С помощью этих рождающихся приемов «научной» и психологической фантастики По и создает новеллистические удивительные происшествия. Он при этом живописует некие исключительные «граничные» обстоятельства, в которые попадают его герои, и в особенности порождаемые ими психические состояния. Особые психические состояния могут быть также следствием некоторых таинственных свойств личности, но у По акцент всегда ставится не на странных людях, а на странных душевных состояниях, вплоть до совершенно извращенных. При этом происшествия не превращаются в иллюстрации к «характерам» и сохраняют самоцельный интерес, специфичный для новеллы. Описывая не характеры, а душевные состояния, Э. По вместе с тем всячески подчеркивает особую чувствительность, нервозность, «необузданное воображение» своих героев, свойства, стимулирующие особые психические состояния, странные влечения, и т. п. При этом Э. По совершенно не прибегает к тем лирическим излияниям и лирическому пейзажу, которыми так богаты произведения немецких романтиков. Такие лирические излияния и пейзажи «разбавляют» новеллистическую концентрацию, а Э. По сохраняет концентрацию и лапидарность новеллистического «стиля», но часто интериоризует происшествие, как сказано выше.

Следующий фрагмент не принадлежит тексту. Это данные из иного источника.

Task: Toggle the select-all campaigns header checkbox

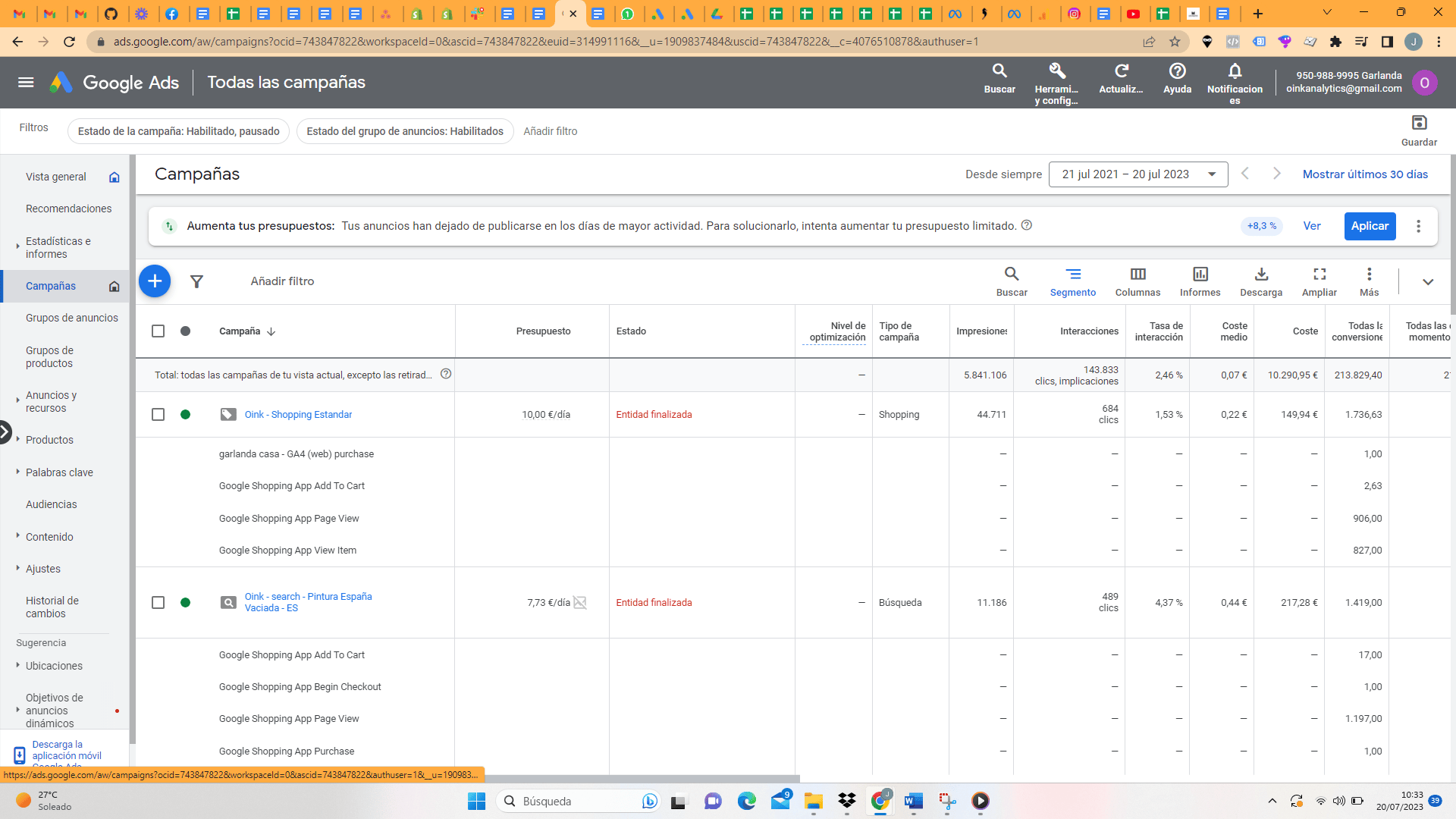Action: (158, 331)
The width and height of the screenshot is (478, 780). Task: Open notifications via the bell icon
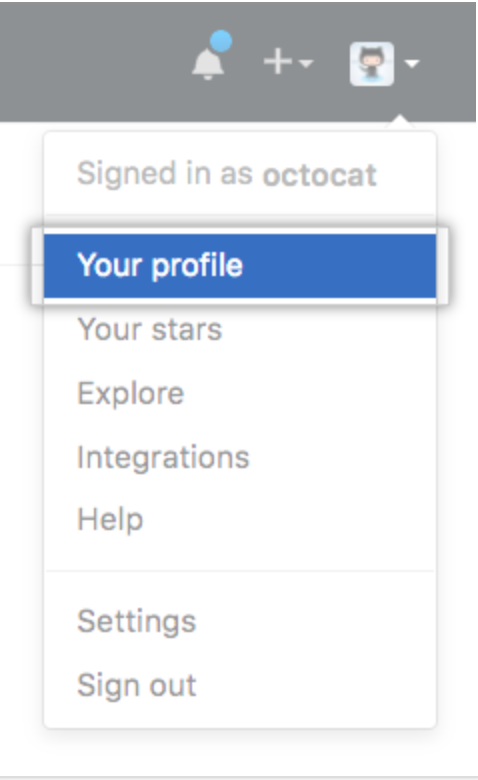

Аналогичную интериоризацию, в том числе и интериоризацию «тайн и ужасов», мы наблюдали отчасти и в новеллах Хоторна, но Хоторна интересовала прежде всего моральная метафизика тайного греха, т. е. аспект сугубо этический, а Э. По сосредоточен на самой логике психологического аффекта (например, в «Черном коте» существен не сам «смертный грех» убийства кота, а парадоксальное влечение к грешному поступку). Поэтому он и сумел интериоризировать «удивительное» новеллы, не прибегая к элементам притчи, к параболической метафоре. Замечу мимоходом, что в некоторых своих рассказах (например, «Родимое пятно», отчасти «Дочь Рапанини», «Опыт доктора Хейдеггера») Хоторн близко подходит к проблематике Э. По. В новелле «Родимое пятно» для Хоторна важны символ несовершенства и невозможность его искоренения из-за его глубокой жизненной укорененности. Но самая мания героя, сосредоточенного на пятне, и желание его уничтожения напоминают аналогичные мании героев По (см. ниже о «Беренике» или «Сердце-обличителе»).
Но обратимся к По. В новелле «Метценгерштейн» мы еще находим традиционный готический фон, как в «Майорате» Гофмана и «Женихе-призраке» Ирвинга: старый замок и застарелая родовая вражда. На этом фоне – таинственный пожар, оживший конь с гобелена, изображающего давний эпизод сражения представителей враждующих родов; демонический конь достается теперь историческому врагу и губит его в огне, с «запозданием» осуществляя родовую месть. Сходная «готическая» атмосфера – и в «Падении дома Ашеров», где также изображается гибель родового замка и его обитателей, чему предшествует страшный эпизод ошибочного захоронения заживо хозяйки дома ее братом. Обреченность этих последних вырождающихся отпрысков аристократического рода подчеркивается не только мрачностью внешней обстановки вплоть до ужасной бури, но также их таинственной безличностью, тревожностью, сверхъестественной психологической чувствительностью.